*Work item*
The line with "Where should I click to: Minimize", the line with "You are a computer-use agent. Screen", and all lines between them in the material below: return these exactly, and no others.

(Beginning of Records to process)

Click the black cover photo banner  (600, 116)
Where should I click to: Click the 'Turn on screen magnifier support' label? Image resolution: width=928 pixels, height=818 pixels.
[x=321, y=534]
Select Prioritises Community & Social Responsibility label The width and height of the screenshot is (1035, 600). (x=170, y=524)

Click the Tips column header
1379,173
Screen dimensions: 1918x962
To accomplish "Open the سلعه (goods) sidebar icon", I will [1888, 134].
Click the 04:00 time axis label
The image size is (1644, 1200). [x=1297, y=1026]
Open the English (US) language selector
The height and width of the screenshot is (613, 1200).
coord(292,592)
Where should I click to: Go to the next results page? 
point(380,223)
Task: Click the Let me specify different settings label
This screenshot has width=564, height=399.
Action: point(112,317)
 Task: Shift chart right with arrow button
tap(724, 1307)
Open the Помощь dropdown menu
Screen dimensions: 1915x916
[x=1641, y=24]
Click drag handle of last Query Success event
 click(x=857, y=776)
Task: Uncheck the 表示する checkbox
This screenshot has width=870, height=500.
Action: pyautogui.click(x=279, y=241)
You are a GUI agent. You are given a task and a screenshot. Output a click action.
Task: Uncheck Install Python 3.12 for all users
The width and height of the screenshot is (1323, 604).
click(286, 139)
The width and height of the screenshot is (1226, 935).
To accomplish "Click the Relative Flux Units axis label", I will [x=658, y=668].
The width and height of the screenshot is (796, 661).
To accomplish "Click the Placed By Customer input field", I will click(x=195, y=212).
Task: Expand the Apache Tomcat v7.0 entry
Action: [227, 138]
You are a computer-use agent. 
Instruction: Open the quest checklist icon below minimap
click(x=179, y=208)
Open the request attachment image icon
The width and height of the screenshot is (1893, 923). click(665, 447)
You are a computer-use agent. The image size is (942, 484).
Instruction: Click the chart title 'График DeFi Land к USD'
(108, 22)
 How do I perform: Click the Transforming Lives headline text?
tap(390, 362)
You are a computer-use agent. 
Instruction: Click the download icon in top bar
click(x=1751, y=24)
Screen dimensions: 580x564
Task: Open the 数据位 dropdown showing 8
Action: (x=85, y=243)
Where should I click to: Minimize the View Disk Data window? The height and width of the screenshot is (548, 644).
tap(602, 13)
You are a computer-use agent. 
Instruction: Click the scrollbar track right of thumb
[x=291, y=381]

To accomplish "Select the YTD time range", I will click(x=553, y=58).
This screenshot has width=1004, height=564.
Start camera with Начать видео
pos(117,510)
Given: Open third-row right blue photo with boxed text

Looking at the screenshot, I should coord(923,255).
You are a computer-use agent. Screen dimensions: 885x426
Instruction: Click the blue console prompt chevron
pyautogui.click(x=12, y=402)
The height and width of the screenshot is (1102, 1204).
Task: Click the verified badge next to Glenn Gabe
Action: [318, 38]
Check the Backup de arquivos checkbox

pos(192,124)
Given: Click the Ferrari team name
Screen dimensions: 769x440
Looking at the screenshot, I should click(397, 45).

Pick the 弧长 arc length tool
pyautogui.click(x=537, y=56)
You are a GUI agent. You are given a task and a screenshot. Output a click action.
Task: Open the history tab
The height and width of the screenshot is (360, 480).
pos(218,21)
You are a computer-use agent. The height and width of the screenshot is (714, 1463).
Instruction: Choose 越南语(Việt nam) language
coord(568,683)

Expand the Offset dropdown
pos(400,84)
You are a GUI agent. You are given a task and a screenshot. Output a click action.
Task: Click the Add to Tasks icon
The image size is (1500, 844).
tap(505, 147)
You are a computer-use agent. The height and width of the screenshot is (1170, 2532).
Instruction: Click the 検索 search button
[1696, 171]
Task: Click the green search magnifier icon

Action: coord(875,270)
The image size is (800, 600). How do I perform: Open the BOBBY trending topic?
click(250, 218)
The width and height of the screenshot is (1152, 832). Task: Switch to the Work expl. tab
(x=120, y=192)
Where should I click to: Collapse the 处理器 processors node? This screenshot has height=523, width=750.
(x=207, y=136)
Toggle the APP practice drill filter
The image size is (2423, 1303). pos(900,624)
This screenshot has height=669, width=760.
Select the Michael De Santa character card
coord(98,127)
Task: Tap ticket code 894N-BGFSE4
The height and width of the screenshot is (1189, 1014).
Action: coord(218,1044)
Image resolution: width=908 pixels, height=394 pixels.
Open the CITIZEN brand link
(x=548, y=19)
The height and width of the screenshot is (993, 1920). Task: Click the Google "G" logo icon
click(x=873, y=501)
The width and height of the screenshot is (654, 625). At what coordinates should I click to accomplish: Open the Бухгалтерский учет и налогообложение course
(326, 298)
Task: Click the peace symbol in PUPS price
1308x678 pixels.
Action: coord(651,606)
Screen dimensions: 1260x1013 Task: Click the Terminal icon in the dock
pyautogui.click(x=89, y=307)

(End of Records to process)

*Result for this exercise*
Where should I click to: Minimize the View Disk Data window? The height and width of the screenshot is (548, 644).
tap(602, 13)
You are a computer-use agent. 
Instruction: Click the scrollbar track right of thumb
[x=291, y=381]

To accomplish "Select the YTD time range", I will click(x=553, y=58).
This screenshot has width=1004, height=564.
Start camera with Начать видео
pos(117,510)
Given: Open third-row right blue photo with boxed text

Looking at the screenshot, I should coord(923,255).
You are a computer-use agent. Screen dimensions: 885x426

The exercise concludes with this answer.